It seems that the NFL Lockout could mercifully end soon and once that happens teams will be able to finally sign their rookies, make trades, and go out into the free agency market and pick up some key players. During this mad frenzy of activity, there are always a few players that get released due to bloated salaries, injuries, bloated salaries combined with injuries, and/or poor performance. In the next week or two I'll go through and point out some players on other teams that may get released and subsequently could be attractive to the Seahawks, but first I wanted to look a few players that could be on a short list of expendability on Seattle's roster.
Though I don't really think there will be many high-profile releases at this point, - the Hawks are well under the salary cap and did a lot of house-cleaning already last season-, nothing would really surprise me with this front office. The release of LenDale White only a few weeks after trading for him was a surprise. The release of arguably our 'best' wide receiver at the time last season, TJ Houshmandzadeh, came as a surprise to a few as well. With that in mind, let's review a few players and their chances in 2011- first up: G/T Stacy Andrews.
Andrews is due $5.25 million in 2011. He's a true tackle, and that's where he made his money in Cincinnati. He scored 6-year, $38.9 million contract in Philadelphia after playing quite well at right tackle for the Bengals but the Eagles projected him to play guard (apparently without telling him?), which turned out to be a failure. The Seahawks gave up a 2011 7th rounder for Andrews last September, but since coming to the Seahawks he found himself again moved to guard and subsequently relegated to the bench for the most of the later part of the season. He couldn't beat Sean Locklear out for the right tackle position and now James Carpenter has been drafted to play the spot Locklear is vacating in free agency.
It's a bit unclear if he's in the Seahawks plans for this season- they seem to have traded for him with the belief he could work at either guard or tackle but it remains to be seen what they saw from him results-wise last year. In a recent interview, he stated he's down to about 312 (from 342 last season) and has been working to improve his lower body power and strength. His goal is to play at about 320, 325 and as he puts it, "I'm going to be one to reckon with this year!"

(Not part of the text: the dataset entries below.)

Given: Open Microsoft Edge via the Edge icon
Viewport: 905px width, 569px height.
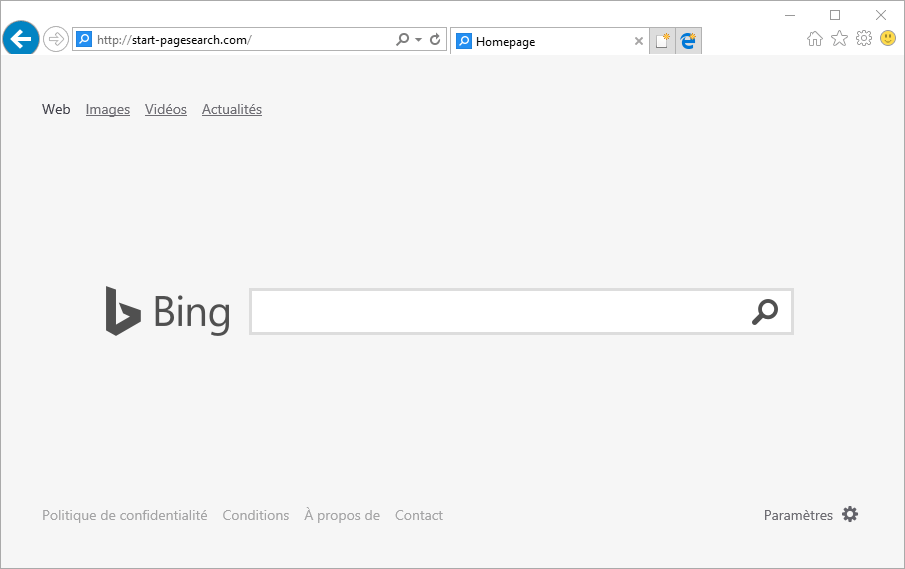Looking at the screenshot, I should 689,41.
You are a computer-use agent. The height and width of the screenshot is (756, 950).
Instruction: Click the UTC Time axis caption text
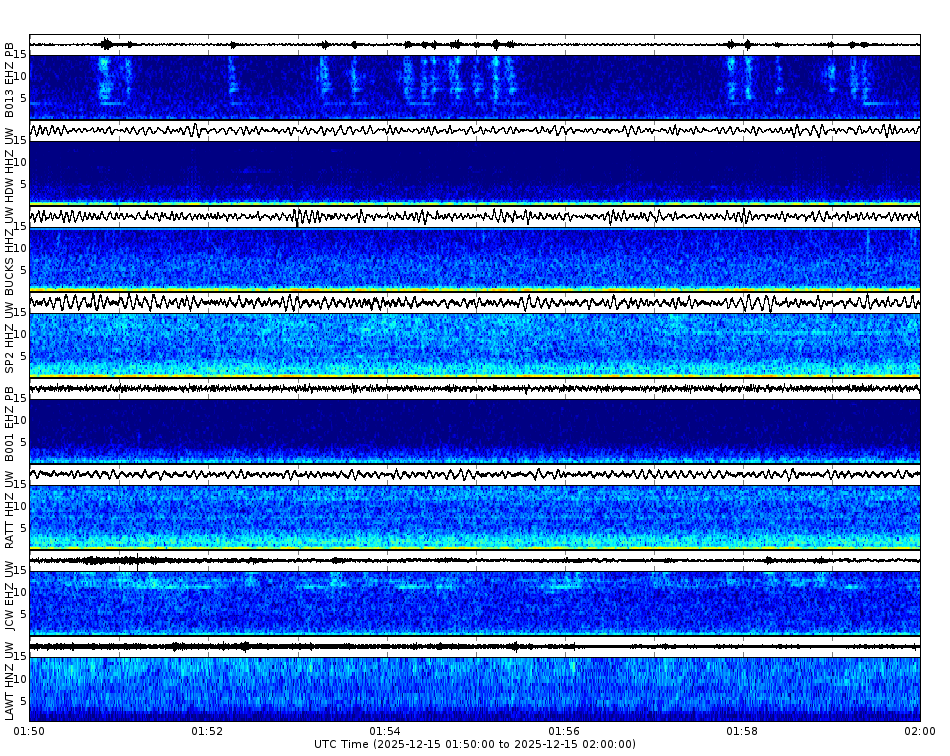pos(475,745)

Twenty (or thirty) pounds is a pretty significant weight loss and in the ZBS that will be run by Bevell and Cable this season, some added quickness could prove to be beneficial for Andrews. For a weight/height comparison - Andrews stands at 6'7 and would probably be playing at around 325. This is almost identical to Robert Gallery's size (6'7, 325 ... ok, so exactly identical). Other Seahawks in the fray are Mike Gibson (6'3, 298), Chris White (6'2, 295), and Tyler Polumbus (6'8, 300). So really, Andrews' weight loss could be important in his quest to find a starting spot on the Seahawks' roster, most probably at the empty left guard position.
Andrews is now about 2 years removed from an ACL tear to his knee. As most people are beginning to realize, you can come back and "play" about 8-10 months after a tear, but one doesn't really regain full strength and mobility until about two years after surgery. This could have been a huge factor in his play the last two seasons and is something the Seahawks will have to take into account if they indeed have plans to release him.

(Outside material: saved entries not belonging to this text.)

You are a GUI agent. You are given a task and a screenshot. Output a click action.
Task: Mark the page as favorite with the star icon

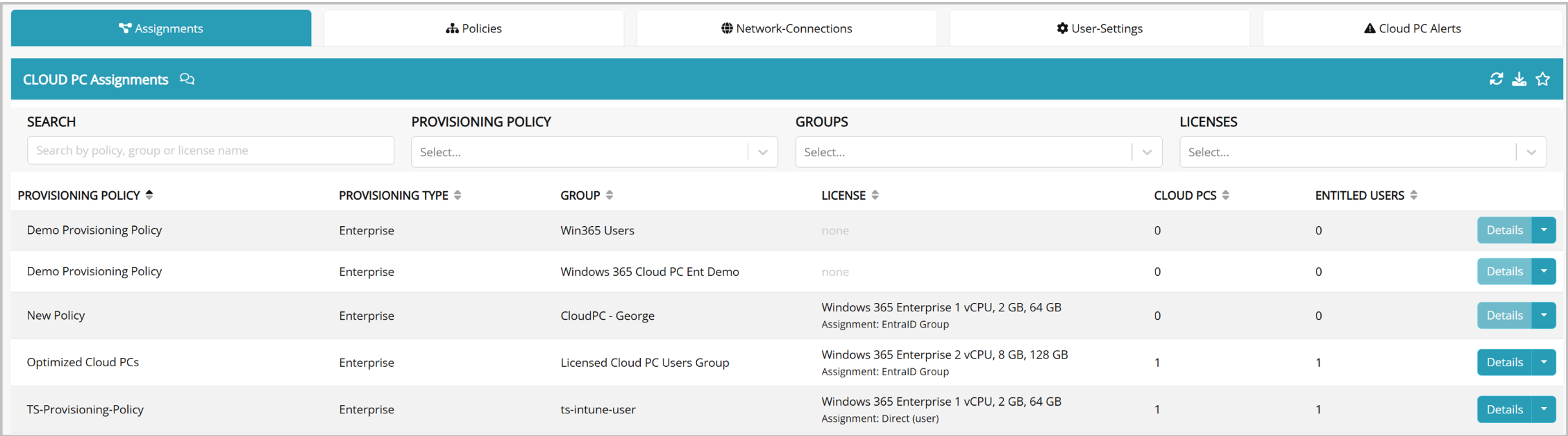pos(1543,79)
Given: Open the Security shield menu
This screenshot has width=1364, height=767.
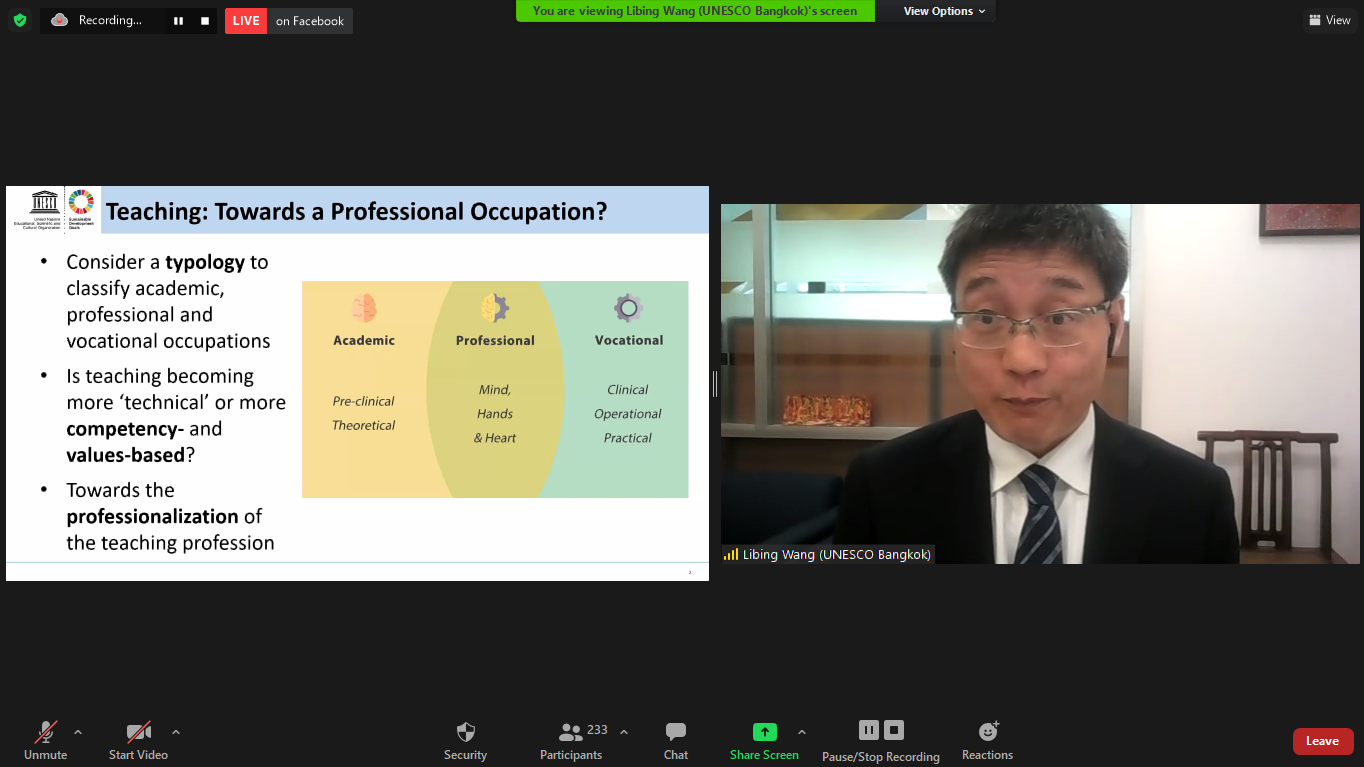Looking at the screenshot, I should 465,741.
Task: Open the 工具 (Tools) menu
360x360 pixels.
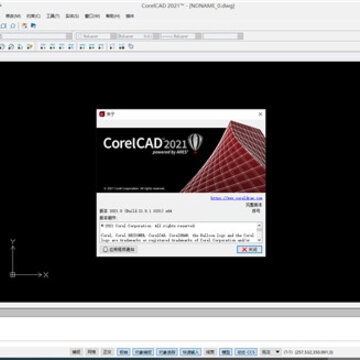Action: 53,16
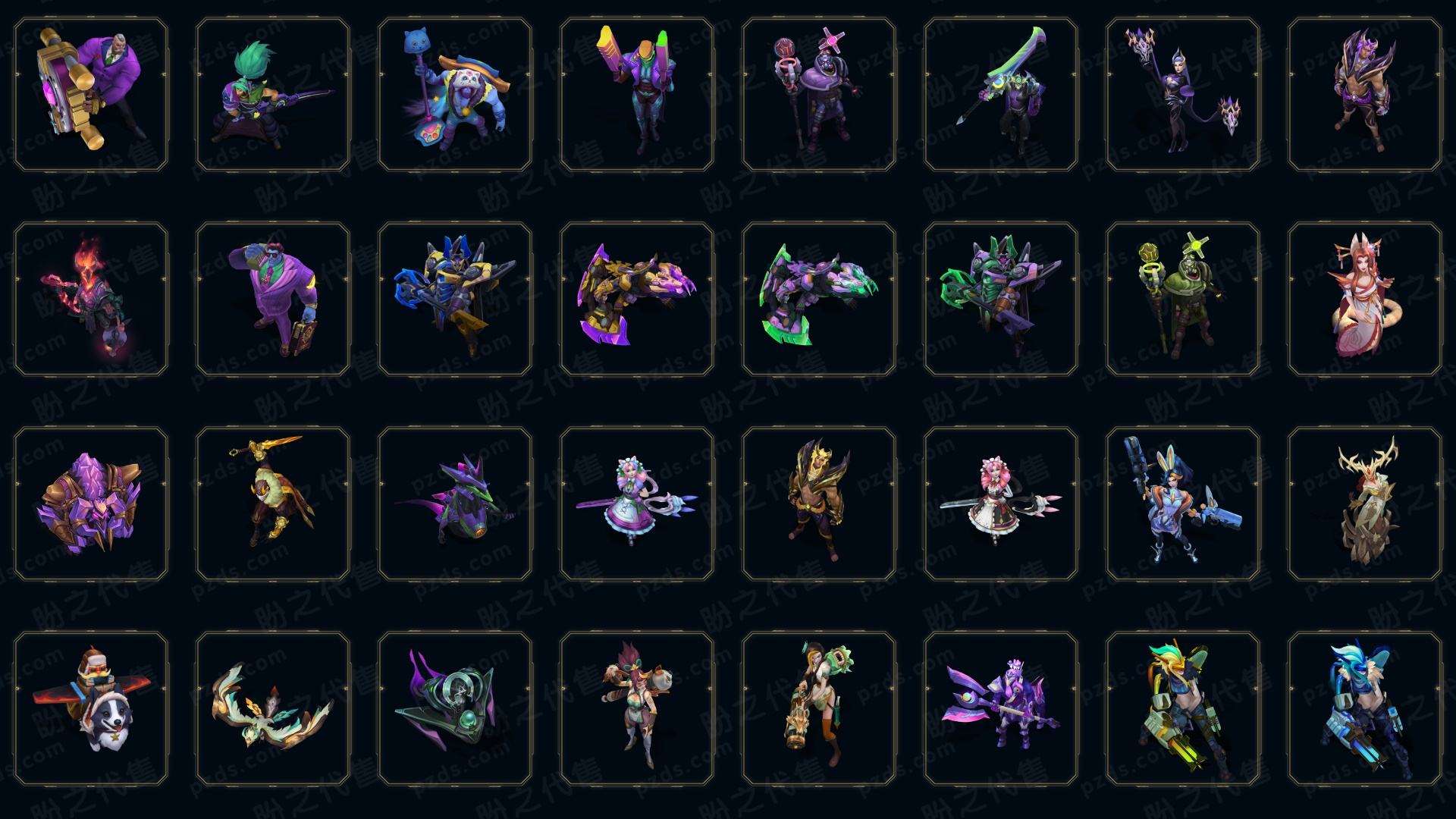
Task: Open the flaming red skull character tile
Action: pyautogui.click(x=91, y=299)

My guess is that Andrews will be invited to camp and will be given the opportunity to prove his knee is healed and he's ready to compete. It never hurts, as we saw last season, to have quality depth on the line at tackle, and with Russell Okung's ankle and James Carpenter's inexperience, Andrews could find himself on the field in relief.
With the Seahawks (likely) ridiculous amount of cap space, the money he's owed could become less of a problem, depending on how much of a splash they make in free agency. Either way, what happens with Andrews in training camp will be an interesting storyline.